● **Required work**: Could you rename every "Instruction" in the records below to "Directive", leaving everything else unchanged?

Records from a pointing dataset:
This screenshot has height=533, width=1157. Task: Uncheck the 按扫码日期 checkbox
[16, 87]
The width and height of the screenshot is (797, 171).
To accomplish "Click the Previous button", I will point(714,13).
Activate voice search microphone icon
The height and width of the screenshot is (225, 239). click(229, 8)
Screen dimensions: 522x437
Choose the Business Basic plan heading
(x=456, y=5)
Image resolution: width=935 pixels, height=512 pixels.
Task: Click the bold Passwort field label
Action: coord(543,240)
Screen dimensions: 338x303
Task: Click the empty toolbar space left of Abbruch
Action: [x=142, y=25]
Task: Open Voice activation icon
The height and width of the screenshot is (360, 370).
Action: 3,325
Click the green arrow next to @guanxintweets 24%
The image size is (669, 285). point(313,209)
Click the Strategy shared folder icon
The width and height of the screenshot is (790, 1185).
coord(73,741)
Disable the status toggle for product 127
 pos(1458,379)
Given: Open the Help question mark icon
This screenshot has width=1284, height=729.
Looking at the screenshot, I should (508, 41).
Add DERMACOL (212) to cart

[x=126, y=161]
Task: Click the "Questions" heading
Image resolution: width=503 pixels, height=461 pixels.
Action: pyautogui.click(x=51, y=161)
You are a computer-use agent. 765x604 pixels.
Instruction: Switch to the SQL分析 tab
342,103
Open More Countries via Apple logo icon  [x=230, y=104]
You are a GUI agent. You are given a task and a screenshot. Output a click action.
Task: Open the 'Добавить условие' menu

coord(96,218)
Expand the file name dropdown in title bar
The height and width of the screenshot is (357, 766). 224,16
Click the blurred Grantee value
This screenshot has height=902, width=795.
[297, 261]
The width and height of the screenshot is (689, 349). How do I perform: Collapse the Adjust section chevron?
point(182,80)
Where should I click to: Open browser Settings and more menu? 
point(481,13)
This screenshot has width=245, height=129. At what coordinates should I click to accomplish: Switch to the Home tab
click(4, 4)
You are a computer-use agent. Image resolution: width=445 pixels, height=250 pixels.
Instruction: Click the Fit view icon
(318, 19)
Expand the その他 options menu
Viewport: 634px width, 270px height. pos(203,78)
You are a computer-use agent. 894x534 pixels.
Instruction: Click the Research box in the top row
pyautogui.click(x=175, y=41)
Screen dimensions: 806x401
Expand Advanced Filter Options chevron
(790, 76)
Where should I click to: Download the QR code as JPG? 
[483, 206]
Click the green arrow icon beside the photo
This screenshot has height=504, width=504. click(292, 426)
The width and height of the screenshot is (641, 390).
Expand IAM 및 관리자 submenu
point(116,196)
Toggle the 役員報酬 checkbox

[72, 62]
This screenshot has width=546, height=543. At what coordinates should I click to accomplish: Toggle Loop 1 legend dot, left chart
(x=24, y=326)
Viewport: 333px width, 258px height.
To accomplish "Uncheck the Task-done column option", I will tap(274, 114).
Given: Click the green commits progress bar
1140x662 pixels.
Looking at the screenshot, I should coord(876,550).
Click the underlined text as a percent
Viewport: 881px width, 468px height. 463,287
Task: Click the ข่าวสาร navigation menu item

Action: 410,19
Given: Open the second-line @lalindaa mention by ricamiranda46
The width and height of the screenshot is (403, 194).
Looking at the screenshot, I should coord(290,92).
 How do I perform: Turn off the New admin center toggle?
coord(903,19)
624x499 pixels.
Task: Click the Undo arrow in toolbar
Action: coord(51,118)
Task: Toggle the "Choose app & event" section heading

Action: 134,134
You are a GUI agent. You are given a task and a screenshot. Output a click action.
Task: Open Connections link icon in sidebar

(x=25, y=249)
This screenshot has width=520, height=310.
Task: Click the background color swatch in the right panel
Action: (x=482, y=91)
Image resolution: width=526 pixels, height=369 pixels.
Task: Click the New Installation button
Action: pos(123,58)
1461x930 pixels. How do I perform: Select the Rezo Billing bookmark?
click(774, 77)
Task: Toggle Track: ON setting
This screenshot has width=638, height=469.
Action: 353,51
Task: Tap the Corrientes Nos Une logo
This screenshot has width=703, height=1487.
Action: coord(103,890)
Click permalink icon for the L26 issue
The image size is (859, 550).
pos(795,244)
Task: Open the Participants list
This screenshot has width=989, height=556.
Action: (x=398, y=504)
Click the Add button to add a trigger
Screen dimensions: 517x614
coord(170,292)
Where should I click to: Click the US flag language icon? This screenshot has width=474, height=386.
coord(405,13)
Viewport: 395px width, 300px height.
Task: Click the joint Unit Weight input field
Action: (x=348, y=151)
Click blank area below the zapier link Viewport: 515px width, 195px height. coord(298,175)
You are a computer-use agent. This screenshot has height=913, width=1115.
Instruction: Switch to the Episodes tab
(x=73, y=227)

● **Exercise response**:
This screenshot has height=533, width=1157. Task: Uncheck the 按扫码日期 checkbox
[16, 87]
The width and height of the screenshot is (797, 171).
To accomplish "Click the Previous button", I will point(714,13).
Activate voice search microphone icon
The height and width of the screenshot is (225, 239). click(229, 8)
Screen dimensions: 522x437
Choose the Business Basic plan heading
(x=456, y=5)
Image resolution: width=935 pixels, height=512 pixels.
Task: Click the bold Passwort field label
Action: coord(543,240)
Screen dimensions: 338x303
Task: Click the empty toolbar space left of Abbruch
Action: [x=142, y=25]
Task: Open Voice activation icon
The height and width of the screenshot is (360, 370).
Action: 3,325
Click the green arrow next to @guanxintweets 24%
The image size is (669, 285). point(313,209)
Click the Strategy shared folder icon
The width and height of the screenshot is (790, 1185).
coord(73,741)
Disable the status toggle for product 127
 pos(1458,379)
Given: Open the Help question mark icon
This screenshot has width=1284, height=729.
Looking at the screenshot, I should (508, 41).
Add DERMACOL (212) to cart

[x=126, y=161]
Task: Click the "Questions" heading
Image resolution: width=503 pixels, height=461 pixels.
Action: pyautogui.click(x=51, y=161)
You are a computer-use agent. 765x604 pixels.
Directive: Switch to the SQL分析 tab
342,103
Open More Countries via Apple logo icon  [x=230, y=104]
You are a GUI agent. You are given a task and a screenshot. Output a click action.
Task: Open the 'Добавить условие' menu

coord(96,218)
Expand the file name dropdown in title bar
The height and width of the screenshot is (357, 766). 224,16
Click the blurred Grantee value
This screenshot has height=902, width=795.
[297, 261]
The width and height of the screenshot is (689, 349). How do I perform: Collapse the Adjust section chevron?
point(182,80)
Where should I click to: Open browser Settings and more menu? 
point(481,13)
This screenshot has width=245, height=129. At what coordinates should I click to accomplish: Switch to the Home tab
click(4, 4)
You are a computer-use agent. Image resolution: width=445 pixels, height=250 pixels.
Directive: Click the Fit view icon
(318, 19)
Expand the その他 options menu
Viewport: 634px width, 270px height. pos(203,78)
You are a computer-use agent. 894x534 pixels.
Directive: Click the Research box in the top row
pyautogui.click(x=175, y=41)
Screen dimensions: 806x401
Expand Advanced Filter Options chevron
(790, 76)
Where should I click to: Download the QR code as JPG? 
[483, 206]
Click the green arrow icon beside the photo
This screenshot has height=504, width=504. click(292, 426)
The width and height of the screenshot is (641, 390).
Expand IAM 및 관리자 submenu
point(116,196)
Toggle the 役員報酬 checkbox

[72, 62]
This screenshot has width=546, height=543. At what coordinates should I click to accomplish: Toggle Loop 1 legend dot, left chart
(x=24, y=326)
Viewport: 333px width, 258px height.
To accomplish "Uncheck the Task-done column option", I will tap(274, 114).
Given: Click the green commits progress bar
1140x662 pixels.
Looking at the screenshot, I should coord(876,550).
Click the underlined text as a percent
Viewport: 881px width, 468px height. 463,287
Task: Click the ข่าวสาร navigation menu item

Action: 410,19
Given: Open the second-line @lalindaa mention by ricamiranda46
The width and height of the screenshot is (403, 194).
Looking at the screenshot, I should coord(290,92).
 How do I perform: Turn off the New admin center toggle?
coord(903,19)
624x499 pixels.
Task: Click the Undo arrow in toolbar
Action: coord(51,118)
Task: Toggle the "Choose app & event" section heading

Action: 134,134
You are a GUI agent. You are given a task and a screenshot. Output a click action.
Task: Open Connections link icon in sidebar

(x=25, y=249)
This screenshot has width=520, height=310.
Task: Click the background color swatch in the right panel
Action: (x=482, y=91)
Image resolution: width=526 pixels, height=369 pixels.
Task: Click the New Installation button
Action: pos(123,58)
1461x930 pixels. How do I perform: Select the Rezo Billing bookmark?
click(774, 77)
Task: Toggle Track: ON setting
This screenshot has width=638, height=469.
Action: 353,51
Task: Tap the Corrientes Nos Une logo
This screenshot has width=703, height=1487.
Action: coord(103,890)
Click permalink icon for the L26 issue
The image size is (859, 550).
pos(795,244)
Task: Open the Participants list
This screenshot has width=989, height=556.
Action: (x=398, y=504)
Click the Add button to add a trigger
Screen dimensions: 517x614
coord(170,292)
Where should I click to: Click the US flag language icon? This screenshot has width=474, height=386.
coord(405,13)
Viewport: 395px width, 300px height.
Task: Click the joint Unit Weight input field
Action: (x=348, y=151)
Click blank area below the zapier link Viewport: 515px width, 195px height. coord(298,175)
You are a computer-use agent. This screenshot has height=913, width=1115.
Directive: Switch to the Episodes tab
(x=73, y=227)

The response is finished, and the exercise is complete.